As set forth below, I find all defendants are entitled to qualified immunity as to the
First/Fourteenth Amendment claim. I further find the supporting officers are entitled to qualified
immunity as to plaintiffs’ Fourth/Fourteenth Amendment claims. Of the arresting officers, only
Officer Evilsizer is entitled to qualified immunity as to the Fourth/Fourteenth Amendment
unlawful arrest and detention claim. Finally, none of the arresting officers are entitled to
qualified immunity as to the Fourth/Fourteenth Amendment excessive force claim.
12
1. First/Fourteenth Amendment Claim
Freedom of the press, as protected under the First Amendment, “goes beyond protection
of the press and the self-expression of individuals to prohibit government from limiting the stock
of information from which members of the public may draw.” First Nat’l Bank v. Bellotti, 435
U.S. 765, 783 (1978). The Amendment extends to “news gathering.” Branzburg v. Hayes, 408
U.S. 665, 681 (1972). This, in turn, ensures and enhances, to the maximum extent possible, “free
discussion of governmental affairs.” Mills v. Alabama, 384 U.S. 214, 218 (1966).
The First Amendment protects not just the right of the press to gather news – it affords
that right to the general public as well. Branzburg, supra, 408 U.S. at 684 (“It has generally been
held that the First Amendment does not guarantee the press a constitutional right of special
access to information not available to the public generally.”).
The Supreme Court and Sixth Circuit have not ruled specifically on the right of the public
openly to film police officers and their actions in a public setting. Other circuit courts have,
however, and have ruled such a right exists. See ACLU v. Alvarez, 679 F.3d 583, 599-560 (7th
Cir.) (Illinois eavesdropping statute did not preclude civilian from openly recording police with a
cell phone); Glik v. Cunniffe, 655 F.3d 78, 79 (1st Cir. 2011) ( “unambiguous[]” constitutionally
protected right to videotape police carrying out their duties in public); Smith v. Cumming, 212
F.3d 1332, 1333 (11th Cir. 2000) (finding “First Amendment right, subject to reasonable time,
manner and place restrictions, to photograph or videotape police conduct”); Fordyce v. City of
Seattle, 55 F.3d 436, 439 (9th Cir. 1995) (recognizing plaintiff’s videotaping of police officers
as a “First Amendment right to film matters of public interest”).

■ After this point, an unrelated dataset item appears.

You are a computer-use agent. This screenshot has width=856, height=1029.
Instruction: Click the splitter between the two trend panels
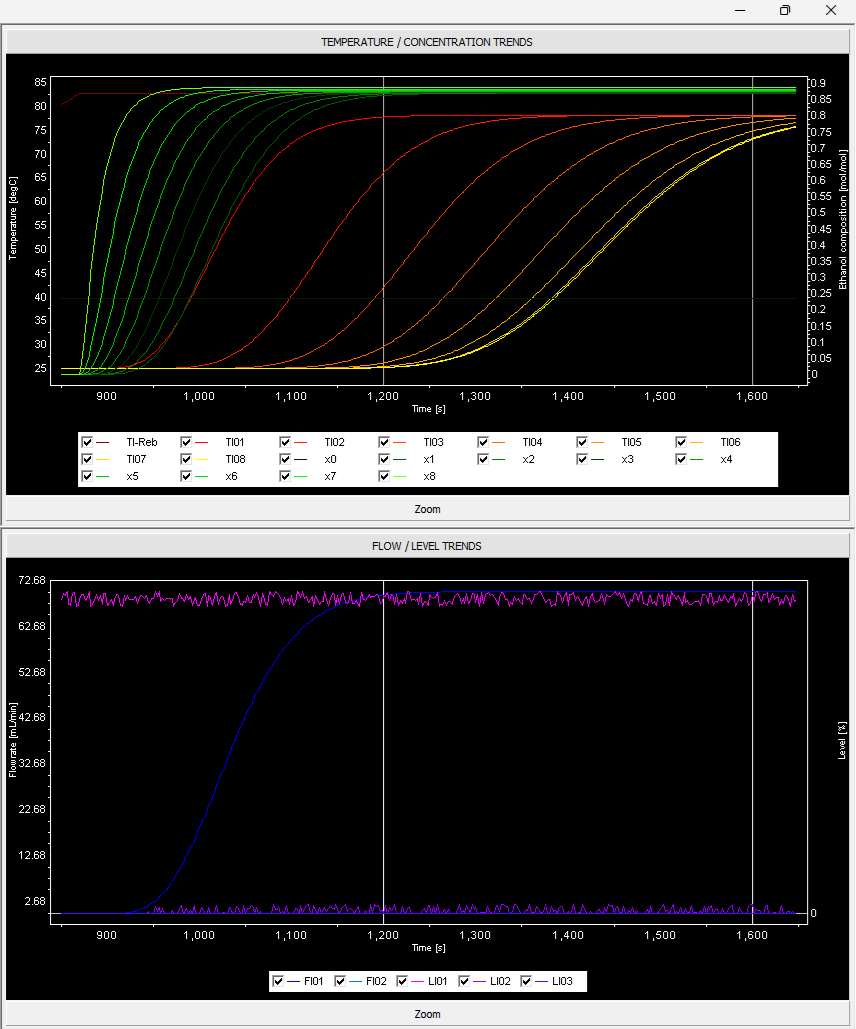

I agree with those decisions and their holdings that there is a First Amendment right
openly to film police officers carrying out their duties in public.
13
Earlier in this case, I ruled that right was clearly established. See Crawford, 996 F. Supp.
2d at 603. On further consideration in connection with the instant motions, however, I believe the
right openly to film police carrying out their duties is not so clear cut that it is proper in this case
to withhold qualified immunity as to the First Amendment claim. As the Fourth Circuit has
emphaisized, “the contours of the constitutional right must be sufficiently clear that a reasonable
official would understand what he is doing violates that right.” Szymecki v. Houck, 353 Fed.

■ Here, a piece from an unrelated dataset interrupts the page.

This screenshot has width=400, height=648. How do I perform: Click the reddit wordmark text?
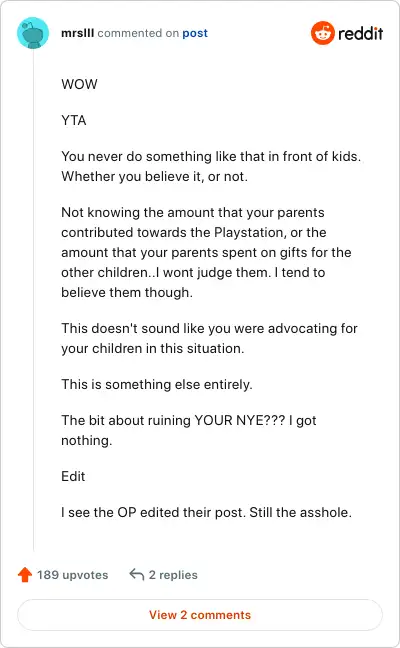360,33
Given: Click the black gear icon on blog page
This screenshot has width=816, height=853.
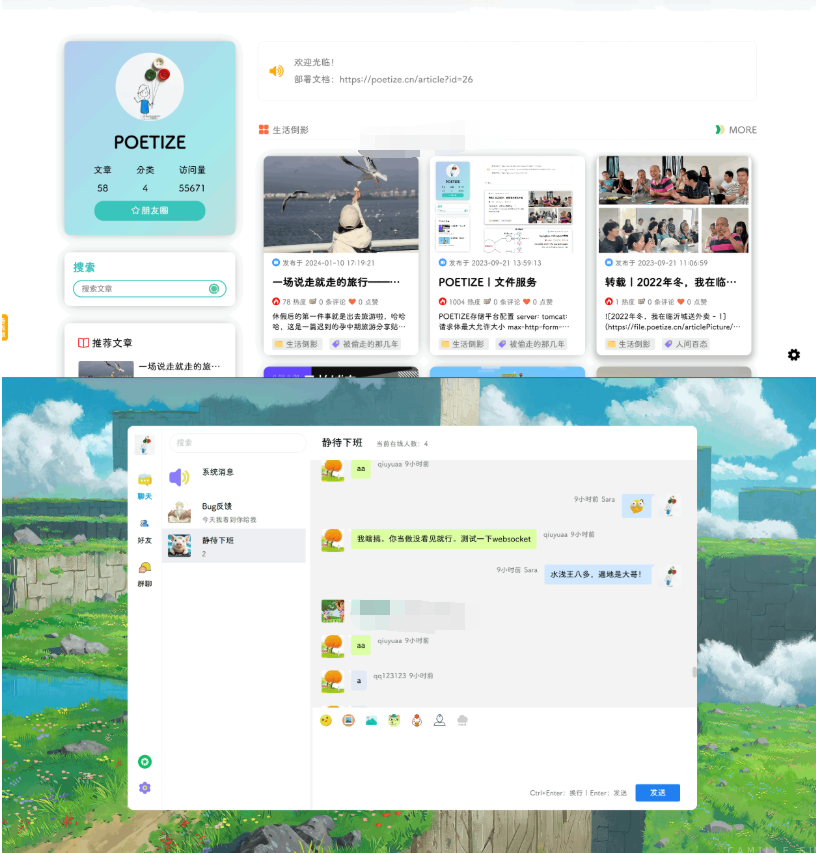Looking at the screenshot, I should pyautogui.click(x=794, y=355).
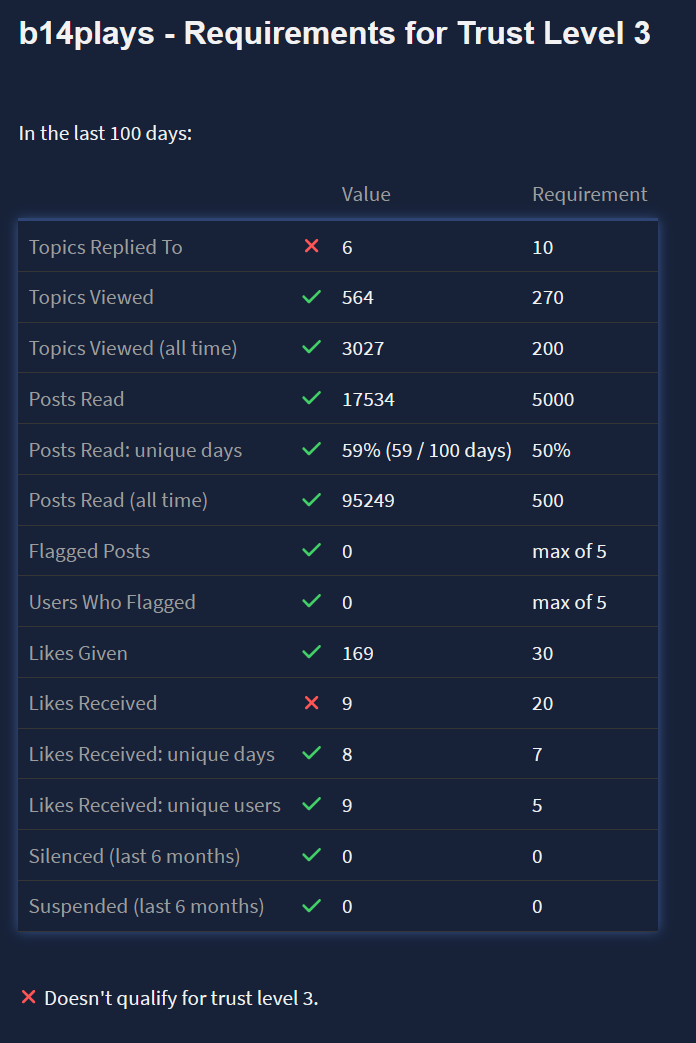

Appx. 852, 852-53 (4th Cir. 2009) (citing Hope v. Pelzer, 536 U.S. 730, 739 (2002)) (internal
quotation marks omitted) (unpublished disposition). That is not the case here – the exact nature
of the right, and the circumstances in which it applies, have been, and continue to be, subject to
debate.
The Third and Fourth Circuits have reached the same conclusion. See Kelly v. City of
Carlisle, 622 F.3d 248, 262-62 (3d Cir. 2010) (case law insufficient “to put a reasonably
competent officer on ‘fair notice’ that seizing a camera or arresting an individual for videotaping
police . . . would violate the First Amendment.”); Szymecki, 353 Fed. Appx. at 852-53.
In light of the as yet unsettled constitutional status of the ability, without fear of arrest, to
record what one can otherwise lawfully see and hear, I uphold the claim of qualified immunity
vis-a-vis the First Amendment claim in this case. Doing so, I vacate that portion of my opinion in
Crawford, supra.5
5
I am firmly persuaded the First Amendment shields citizens against detention or arrest merely
for making a photographic, video or sound recording, or immutable record of what those
citizens lawfully see or hear of police activity within public view. To allow the fog of denial and
acquiescence to envelop and conceal police misconduct is, under a regimen where citizen
recording of such misconduct could lead to arrest, to endorse the “Nacht und Nebel” mindset and
methodology of the police state. No law enforcement officer who is enforcing the law lawfully
can or should fear citizen recording, as the recording will vindicate the lawfulness of his or her
actions, and protect, rather than endanger, him or her in the face of bogus misconduct
allegations.
14
2. Fourth/Fourteenth Amendment Claims
Plaintiffs argue defendants violate the Fourth and Fourteenth Amendments by unlawfully
arresting and detaining them, and also by using excessive force to do so.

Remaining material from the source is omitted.